U.S. Pat. No. 5,437,788 discloses a filter assembly which includes a housing divided into a first chamber and a second chamber. A filter element is disposed in the first chamber, and a conduit is disposed in and opens to the second chamber. A weep hole introduces a backwash liquid from the second chamber into the filter element or the conduit. A differential pressure is then established between the opening in the conduit and the exterior of the filter element to force the backwash liquid through the filter element and thereby clean the filter element and/or strip a precoat layer from the filter element.
U.S. Pat. No. 5,053,128 discloses a method of manufacturing a diffusion and/or filtration apparatus, including a housing consisting of a cylindrical open-ended main part closed by two end caps and being provided with an inlet and outlet for a first fluid and at least one outlet for a second fluid, said first fluid being adapted to flow through the fibers of a bundle of semi-permeable hollow fibers arranged between two end walls within the housing and said second fluid being adapted to be removed from the space outside the fibers through said at least one outlet for the second fluid.

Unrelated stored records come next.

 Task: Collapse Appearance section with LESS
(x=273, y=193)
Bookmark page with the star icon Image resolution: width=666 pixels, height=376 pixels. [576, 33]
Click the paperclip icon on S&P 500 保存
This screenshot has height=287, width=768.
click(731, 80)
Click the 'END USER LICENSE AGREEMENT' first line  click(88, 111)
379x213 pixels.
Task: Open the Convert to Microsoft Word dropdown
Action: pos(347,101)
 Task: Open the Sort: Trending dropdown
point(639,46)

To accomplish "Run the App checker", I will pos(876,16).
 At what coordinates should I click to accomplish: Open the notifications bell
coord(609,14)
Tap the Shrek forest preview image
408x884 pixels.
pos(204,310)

U.S. Pat. No. 5,059,374 discloses a process for sealing a hollow fiber membrane separation module into a case.
U.S. Pat. No. 5,160,042 discloses an annular double ended hollow fiber bundle, a fluid separation apparatus comprising the annular double ended hollow fiber bundle having bores open at both ends of the hollow fibers embedded in the two tube-sheets enclosed in a shell having multiple ports, a fluid entrance port, a non-permeate exit port and at least one permeate exit port, wherein said double ended hollow fiber bundle is encased in an essentially impermeable film barrier except for entrance regions situated in selected areas between the tubesheets and to processes for separating fluids mixtures.
In spite of these disclosures, there is still a great need for membrane-based filtration system suitable for in-home, commercial and institutional applications. That is, there is great need for a membrane filtration system that will provide reliable, safe service for the house or institution for substantial periods of time without cleaning, in a cost-effective manner.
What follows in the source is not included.